Saved entries:

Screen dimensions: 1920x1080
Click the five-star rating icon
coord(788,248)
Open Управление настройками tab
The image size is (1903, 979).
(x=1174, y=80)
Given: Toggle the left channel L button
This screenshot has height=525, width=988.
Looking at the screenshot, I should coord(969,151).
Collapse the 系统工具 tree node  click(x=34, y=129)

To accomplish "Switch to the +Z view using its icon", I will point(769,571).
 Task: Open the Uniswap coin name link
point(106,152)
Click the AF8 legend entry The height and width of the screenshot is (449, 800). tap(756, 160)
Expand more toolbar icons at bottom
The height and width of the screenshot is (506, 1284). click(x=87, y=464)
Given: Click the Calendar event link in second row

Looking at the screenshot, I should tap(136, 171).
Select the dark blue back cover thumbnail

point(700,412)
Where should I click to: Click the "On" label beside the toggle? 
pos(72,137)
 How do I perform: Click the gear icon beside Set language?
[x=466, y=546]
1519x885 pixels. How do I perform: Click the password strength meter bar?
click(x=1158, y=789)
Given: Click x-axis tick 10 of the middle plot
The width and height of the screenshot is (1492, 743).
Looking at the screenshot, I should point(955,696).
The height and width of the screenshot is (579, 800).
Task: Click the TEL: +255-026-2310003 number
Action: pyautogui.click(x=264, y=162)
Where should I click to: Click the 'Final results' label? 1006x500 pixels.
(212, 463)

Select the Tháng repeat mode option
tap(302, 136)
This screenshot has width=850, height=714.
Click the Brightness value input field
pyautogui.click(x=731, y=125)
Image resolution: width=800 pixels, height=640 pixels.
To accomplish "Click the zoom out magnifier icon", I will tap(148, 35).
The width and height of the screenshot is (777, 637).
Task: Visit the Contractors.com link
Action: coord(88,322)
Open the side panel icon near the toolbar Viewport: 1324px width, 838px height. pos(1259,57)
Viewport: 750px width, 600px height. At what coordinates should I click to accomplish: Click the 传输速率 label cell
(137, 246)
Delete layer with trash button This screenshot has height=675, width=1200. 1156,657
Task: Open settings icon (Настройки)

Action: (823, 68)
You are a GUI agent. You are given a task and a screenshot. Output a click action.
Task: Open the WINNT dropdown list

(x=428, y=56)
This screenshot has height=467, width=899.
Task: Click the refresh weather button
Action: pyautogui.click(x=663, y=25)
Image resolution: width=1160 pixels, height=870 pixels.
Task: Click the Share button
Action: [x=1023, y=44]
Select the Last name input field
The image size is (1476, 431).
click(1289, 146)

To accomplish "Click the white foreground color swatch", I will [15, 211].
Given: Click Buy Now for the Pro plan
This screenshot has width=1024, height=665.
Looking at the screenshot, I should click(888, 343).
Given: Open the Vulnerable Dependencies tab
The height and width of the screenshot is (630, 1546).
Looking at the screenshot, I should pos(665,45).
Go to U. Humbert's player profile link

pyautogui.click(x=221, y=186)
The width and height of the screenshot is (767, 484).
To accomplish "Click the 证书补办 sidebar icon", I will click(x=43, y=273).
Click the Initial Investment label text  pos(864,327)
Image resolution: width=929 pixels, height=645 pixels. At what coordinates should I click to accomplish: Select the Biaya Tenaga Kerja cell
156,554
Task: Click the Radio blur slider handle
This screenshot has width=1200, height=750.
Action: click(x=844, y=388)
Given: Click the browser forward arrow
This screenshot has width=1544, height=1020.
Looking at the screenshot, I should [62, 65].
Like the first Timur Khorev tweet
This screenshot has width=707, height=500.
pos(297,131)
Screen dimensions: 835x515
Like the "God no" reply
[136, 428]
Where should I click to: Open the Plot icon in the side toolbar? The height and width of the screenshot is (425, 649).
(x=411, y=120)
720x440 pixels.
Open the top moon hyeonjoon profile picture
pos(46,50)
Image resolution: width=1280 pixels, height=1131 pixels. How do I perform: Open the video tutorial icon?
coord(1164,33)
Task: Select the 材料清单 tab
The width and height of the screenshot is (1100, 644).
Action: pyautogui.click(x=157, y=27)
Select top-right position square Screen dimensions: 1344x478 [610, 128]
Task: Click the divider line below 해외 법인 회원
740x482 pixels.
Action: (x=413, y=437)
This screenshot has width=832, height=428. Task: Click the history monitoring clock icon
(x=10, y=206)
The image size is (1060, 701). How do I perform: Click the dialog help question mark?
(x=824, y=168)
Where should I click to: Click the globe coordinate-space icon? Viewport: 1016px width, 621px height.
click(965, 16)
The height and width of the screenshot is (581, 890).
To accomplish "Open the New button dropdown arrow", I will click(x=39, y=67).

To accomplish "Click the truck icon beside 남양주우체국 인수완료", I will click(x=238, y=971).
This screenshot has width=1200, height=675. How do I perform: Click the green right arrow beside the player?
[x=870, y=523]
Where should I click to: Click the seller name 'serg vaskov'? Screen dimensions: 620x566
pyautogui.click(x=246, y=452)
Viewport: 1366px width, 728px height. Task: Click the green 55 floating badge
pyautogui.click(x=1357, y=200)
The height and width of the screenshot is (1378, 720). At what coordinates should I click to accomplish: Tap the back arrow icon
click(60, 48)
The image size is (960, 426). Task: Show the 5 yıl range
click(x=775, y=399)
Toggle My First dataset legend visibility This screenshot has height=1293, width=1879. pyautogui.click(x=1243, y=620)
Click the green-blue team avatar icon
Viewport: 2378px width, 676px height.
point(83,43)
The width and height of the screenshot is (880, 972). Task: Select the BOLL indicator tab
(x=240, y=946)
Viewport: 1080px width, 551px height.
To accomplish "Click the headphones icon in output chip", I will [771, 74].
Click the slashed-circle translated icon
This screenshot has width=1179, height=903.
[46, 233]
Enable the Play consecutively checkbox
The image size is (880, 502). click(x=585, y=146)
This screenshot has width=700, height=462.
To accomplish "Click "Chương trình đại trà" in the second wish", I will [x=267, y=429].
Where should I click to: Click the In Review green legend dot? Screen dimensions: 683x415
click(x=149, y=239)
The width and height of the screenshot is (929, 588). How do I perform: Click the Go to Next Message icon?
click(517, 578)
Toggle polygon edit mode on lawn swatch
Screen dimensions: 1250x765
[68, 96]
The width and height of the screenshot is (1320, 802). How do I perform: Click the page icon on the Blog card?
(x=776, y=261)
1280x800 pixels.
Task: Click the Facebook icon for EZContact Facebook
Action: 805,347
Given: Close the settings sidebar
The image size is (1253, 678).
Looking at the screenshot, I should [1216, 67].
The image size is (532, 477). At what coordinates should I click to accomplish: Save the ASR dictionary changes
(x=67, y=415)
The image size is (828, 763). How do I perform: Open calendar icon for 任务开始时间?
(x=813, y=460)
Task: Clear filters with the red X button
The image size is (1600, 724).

**The problem**. Take every line from the data that contains the word "with".

**Response to the exercise**.
Delete layer with trash button This screenshot has height=675, width=1200. 1156,657
Task: Clear filters with the red X button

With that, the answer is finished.